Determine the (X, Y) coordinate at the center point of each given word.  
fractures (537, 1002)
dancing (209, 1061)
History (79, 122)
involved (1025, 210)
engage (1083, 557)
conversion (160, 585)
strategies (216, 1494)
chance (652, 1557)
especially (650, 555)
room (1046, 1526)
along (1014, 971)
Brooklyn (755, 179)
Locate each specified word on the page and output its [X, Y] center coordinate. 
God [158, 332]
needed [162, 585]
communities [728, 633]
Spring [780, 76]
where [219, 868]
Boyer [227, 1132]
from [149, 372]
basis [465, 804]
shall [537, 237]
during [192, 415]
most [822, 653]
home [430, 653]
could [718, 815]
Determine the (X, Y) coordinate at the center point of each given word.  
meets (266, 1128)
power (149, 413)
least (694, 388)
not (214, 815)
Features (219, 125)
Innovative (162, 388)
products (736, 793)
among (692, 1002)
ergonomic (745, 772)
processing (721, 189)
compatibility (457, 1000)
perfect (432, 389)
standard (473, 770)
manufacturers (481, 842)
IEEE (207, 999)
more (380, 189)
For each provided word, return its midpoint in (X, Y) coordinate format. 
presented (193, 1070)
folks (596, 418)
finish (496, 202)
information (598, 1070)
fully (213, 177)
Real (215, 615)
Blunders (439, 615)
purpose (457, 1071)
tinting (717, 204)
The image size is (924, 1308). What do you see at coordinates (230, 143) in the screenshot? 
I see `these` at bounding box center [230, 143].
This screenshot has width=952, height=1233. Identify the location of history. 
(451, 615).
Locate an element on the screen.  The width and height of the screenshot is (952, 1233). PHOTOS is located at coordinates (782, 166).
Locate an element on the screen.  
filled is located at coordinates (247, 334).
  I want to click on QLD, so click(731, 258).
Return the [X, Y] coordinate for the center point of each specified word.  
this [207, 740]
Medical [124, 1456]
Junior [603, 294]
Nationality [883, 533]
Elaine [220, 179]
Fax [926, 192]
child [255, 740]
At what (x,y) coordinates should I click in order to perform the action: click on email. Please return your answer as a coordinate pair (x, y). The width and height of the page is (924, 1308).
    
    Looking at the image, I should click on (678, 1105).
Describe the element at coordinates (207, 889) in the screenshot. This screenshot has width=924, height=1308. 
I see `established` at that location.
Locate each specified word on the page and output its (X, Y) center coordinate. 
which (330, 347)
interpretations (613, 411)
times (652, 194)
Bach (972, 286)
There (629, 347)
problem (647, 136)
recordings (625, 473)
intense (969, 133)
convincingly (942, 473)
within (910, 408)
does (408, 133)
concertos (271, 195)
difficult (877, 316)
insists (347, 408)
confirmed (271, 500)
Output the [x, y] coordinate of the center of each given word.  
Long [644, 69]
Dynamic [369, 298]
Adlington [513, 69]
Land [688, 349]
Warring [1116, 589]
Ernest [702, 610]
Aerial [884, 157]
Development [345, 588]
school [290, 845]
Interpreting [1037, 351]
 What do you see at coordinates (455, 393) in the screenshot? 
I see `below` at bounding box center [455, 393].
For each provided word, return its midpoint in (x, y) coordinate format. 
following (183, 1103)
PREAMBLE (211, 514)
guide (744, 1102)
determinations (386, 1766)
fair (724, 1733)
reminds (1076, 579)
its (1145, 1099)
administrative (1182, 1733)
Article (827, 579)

------------------------

**Stated exercise:** Write out all of the material above again, switching every "midpoint" to "center point" and leaving everything else as it is.

**Result of the exercise:**
Determine the (X, Y) coordinate at the center point of each given word.  
fractures (537, 1002)
dancing (209, 1061)
History (79, 122)
involved (1025, 210)
engage (1083, 557)
conversion (160, 585)
strategies (216, 1494)
chance (652, 1557)
especially (650, 555)
room (1046, 1526)
along (1014, 971)
Brooklyn (755, 179)
Locate each specified word on the page and output its [X, Y] center coordinate. 
God [158, 332]
needed [162, 585]
communities [728, 633]
Spring [780, 76]
where [219, 868]
Boyer [227, 1132]
from [149, 372]
basis [465, 804]
shall [537, 237]
during [192, 415]
most [822, 653]
home [430, 653]
could [718, 815]
Determine the (X, Y) coordinate at the center point of each given word.  
meets (266, 1128)
power (149, 413)
least (694, 388)
not (214, 815)
Features (219, 125)
Innovative (162, 388)
products (736, 793)
among (692, 1002)
ergonomic (745, 772)
processing (721, 189)
compatibility (457, 1000)
perfect (432, 389)
standard (473, 770)
manufacturers (481, 842)
IEEE (207, 999)
more (380, 189)
For each provided word, return its center point in (X, Y) coordinate format. 
presented (193, 1070)
folks (596, 418)
finish (496, 202)
information (598, 1070)
fully (213, 177)
Real (215, 615)
Blunders (439, 615)
purpose (457, 1071)
tinting (717, 204)
The image size is (924, 1308). What do you see at coordinates (230, 143) in the screenshot? 
I see `these` at bounding box center [230, 143].
This screenshot has width=952, height=1233. Identify the location of history. 
(451, 615).
Locate an element on the screen.  The width and height of the screenshot is (952, 1233). PHOTOS is located at coordinates (782, 166).
Locate an element on the screen.  
filled is located at coordinates (247, 334).
  I want to click on QLD, so click(731, 258).
Return the [X, Y] coordinate for the center point of each specified word.  
this [207, 740]
Medical [124, 1456]
Junior [603, 294]
Nationality [883, 533]
Elaine [220, 179]
Fax [926, 192]
child [255, 740]
At what (x,y) coordinates should I click in order to perform the action: click on email. Please return your answer as a coordinate pair (x, y). The width and height of the page is (924, 1308).
    
    Looking at the image, I should click on (678, 1105).
Describe the element at coordinates (207, 889) in the screenshot. This screenshot has width=924, height=1308. 
I see `established` at that location.
Locate each specified word on the page and output its (X, Y) center coordinate. 
which (330, 347)
interpretations (613, 411)
times (652, 194)
Bach (972, 286)
There (629, 347)
problem (647, 136)
recordings (625, 473)
intense (969, 133)
convincingly (942, 473)
within (910, 408)
does (408, 133)
concertos (271, 195)
difficult (877, 316)
insists (347, 408)
confirmed (271, 500)
Output the [x, y] coordinate of the center of each given word.  
Long [644, 69]
Dynamic [369, 298]
Adlington [513, 69]
Land [688, 349]
Warring [1116, 589]
Ernest [702, 610]
Aerial [884, 157]
Development [345, 588]
school [290, 845]
Interpreting [1037, 351]
 What do you see at coordinates (455, 393) in the screenshot? 
I see `below` at bounding box center [455, 393].
For each provided word, return its center point in (x, y) coordinate format. 
following (183, 1103)
PREAMBLE (211, 514)
guide (744, 1102)
determinations (386, 1766)
fair (724, 1733)
reminds (1076, 579)
its (1145, 1099)
administrative (1182, 1733)
Article (827, 579)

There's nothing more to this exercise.